Selected extract:

◇ ◇ ◇ ◇ ◇

Parker-Hannifin Corporation

                           PENSION RESTORATION PLAN


                          Parker-Hannifin Corporation

                           PENSION RESTORATION PLAN


      Parker-Hannifin Corporation, an Ohio corporation (the "Company"), hereby
establishes this Pension Restoration Plan (the "Plan"), effective July 1,
1994, for the purpose of attracting high quality executives and promoting in
its executives increased efficiency and an interest in the successful
operation of the Company by restoring benefits that are lost due to
legislative limits on the Company's qualified retirement plan(s).  The
benefits provided under the Plan shall be provided in consideration for
services to be performed after the effective date of the Plan, but prior to
the executive's retirement.


                                   ARTICLE 1

                                  Definitions

      1.1    Actuarial Value shall mean the actuarial present value of the
benefits calculated by an actuary selected by the Administrator and using the
actuarial assumptions employed under the Qualified Plan (other than the
Pension Benefit Guaranty Corporation rates used to determine a lump sum
benefit).

      1.2    Administrator shall mean the Company or, if applicable, the
committee appointed by the Board of Directors of the Company to administer the
Plan pursuant to Article 6 of the Plan.

      1.3    Beneficiary shall mean the person or persons or entity designated
as such under the Qualified Plan.

◇ ◇ ◇ ◇ ◇

Work to complete:
a – From the Pension Restoration Plan excerpt, extract word for word the part that opens with the words containing "Definitions" and closes with "the Qualified Plan.".
b – List every term that is defined in Article 1 of the Pension Restoration Plan excerpt.

Recorded data:
◇ ◇ ◇ ◇ ◇

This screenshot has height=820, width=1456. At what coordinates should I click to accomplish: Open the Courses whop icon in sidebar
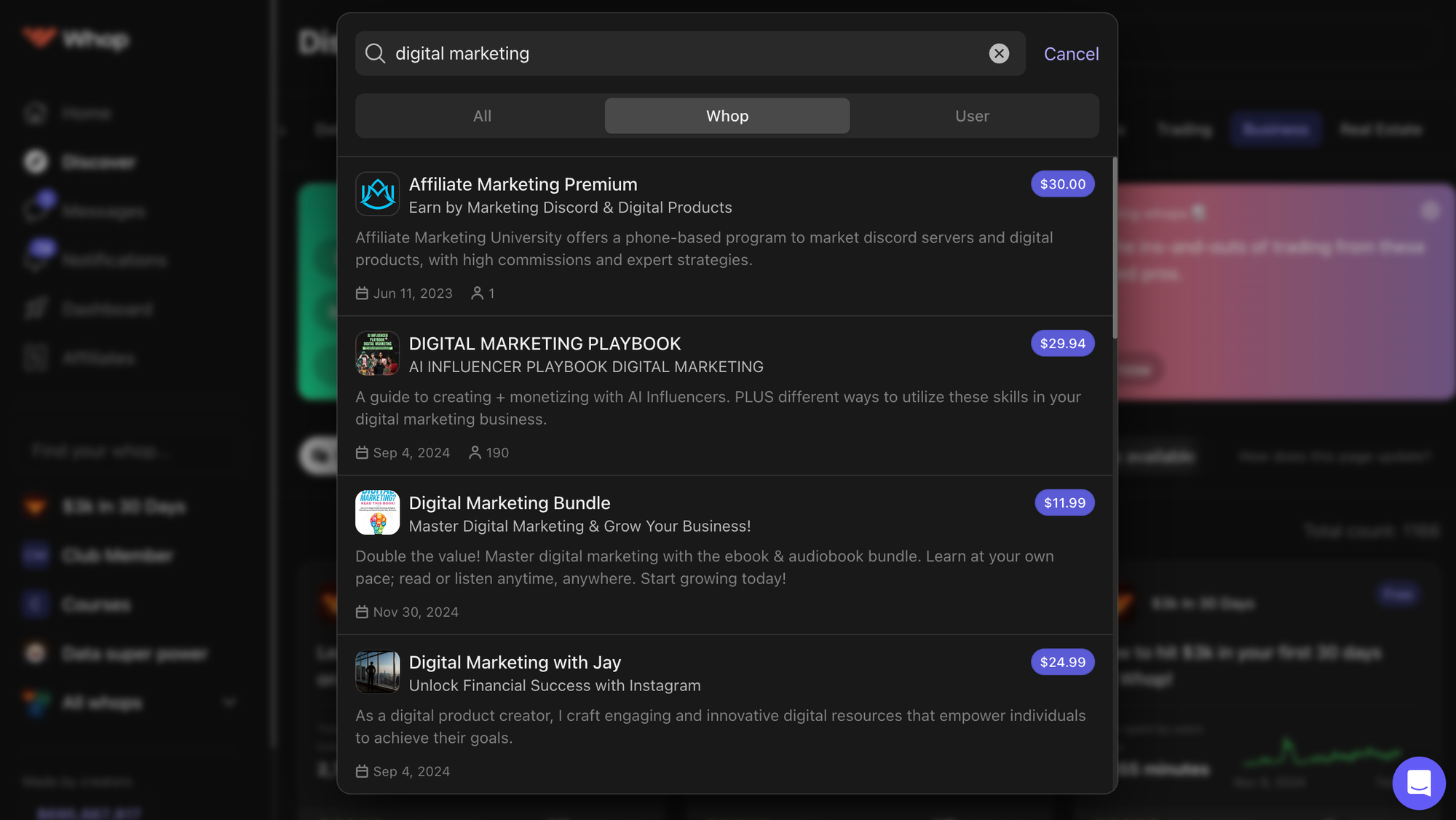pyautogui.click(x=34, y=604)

◇ ◇ ◇ ◇ ◇

The replies:
a –
Definitions

      1.1    Actuarial Value shall mean the actuarial present value of the
benefits calculated by an actuary selected by the Administrator and using the
actuarial assumptions employed under the Qualified Plan (other than the
Pension Benefit Guaranty Corporation rates used to determine a lump sum
benefit).

      1.2    Administrator shall mean the Company or, if applicable, the
committee appointed by the Board of Directors of the Company to administer the
Plan pursuant to Article 6 of the Plan.

      1.3    Beneficiary shall mean the person or persons or entity designated
as such under the Qualified Plan.

b –
Actuarial Value
Administrator
Beneficiary